9丁目のタウンハウスで、グリニッチビレッジに今も息づくボヘミアンのスピリットを大切に守り続ける仲間がいる。―― 少なくとも今年の9月までは、その炎を絶やさぬようにと

BY MARY KAYE SCHILLING, PHOTOGRAPHS BY ANTHONY COTSIFAS, TRANSLATED BY MIHO NAGANO

 シュワルツは、ネットでこの建物の入居者募集告知を見つけた。「写真は載っていなかった」と彼は言う。「通りの名前だけ。告知にはこう書かれていた。『イカした素敵な部屋。バスルームは1.5個、らせん階段とアーティスト用のスタジオつき』。信じられないような好条件だと思ったよ」。
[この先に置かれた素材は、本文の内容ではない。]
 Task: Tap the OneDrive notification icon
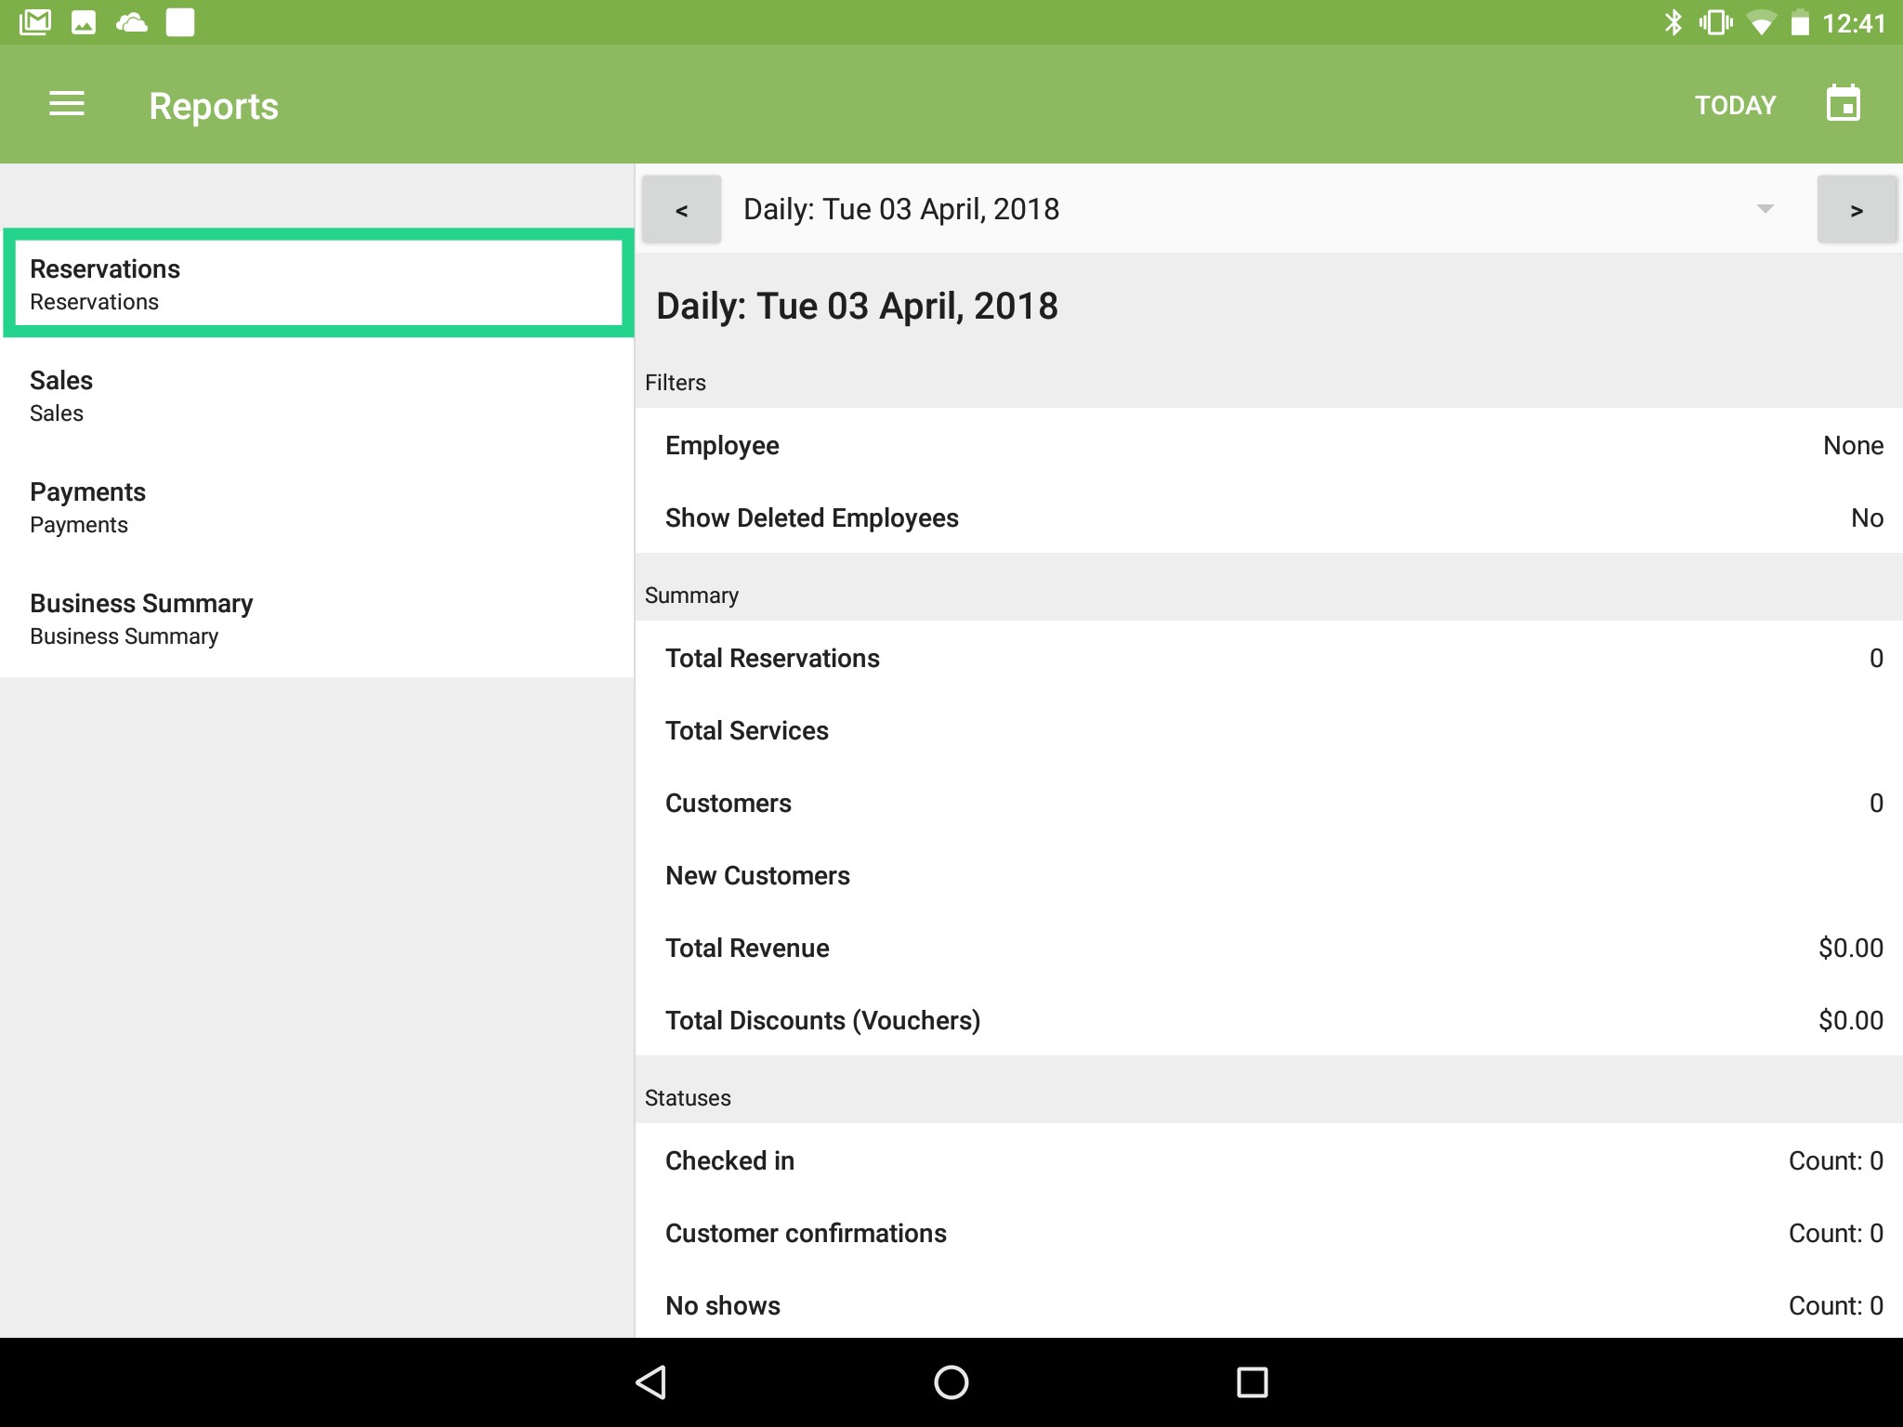(x=130, y=20)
ブローカーに案内されて建物を見に来たとき、外観とボロボロの廊下を見てシュワルツはショックを受けた。室内もたいしていい状態ではなかった。だが1階には、小さな窓枠で区切られた、ほぼ床から天井までの窓があった。2階には明かり取りの窓があり、さらに使用可能な暖炉も二つついていた。4月のその日、ニワウルシの木の枝はちょうど居間の広さと同じほど張り出していて、ツリーハウスのような効果を作り出していた。「それを見た瞬間に惚れ込んでしまったんだ」と彼は言う。

画像: 庭を見下ろす2階には、メイクアップ・アーティストのウォルター・オーバルのミニマリズムに徹した居間がある

庭を見下ろす2階には、メイクアップ・アーティストのウォルター・オーバルのミニマリズムに徹した居間がある

 シュワルツが入居した日、新居に向かう階段を上っていると、アパートメント3のドアが少し開いて「ジェリー・シュワルツ?」と男の声がした。「ここで何やってるんだ?」。シュワルツと一緒に働いたことがあるメイクアップ・アーティストのウォルター・オーバルだった。彼は、『AmericanElegy』という回顧録の著者、ジェフリー・シンプソンと2階をシェアしていた。シンプソンは、このアパートにもう12年も住んでいる。彼らがそれぞれ住む小さなワンベッドルームのアパートは、1枚の壁をはさんでつながっている。それぞれのユニットにミニキッチンと浴室がついているが、素敵な猫脚のバスタブがあるのはオーバルの浴室だ。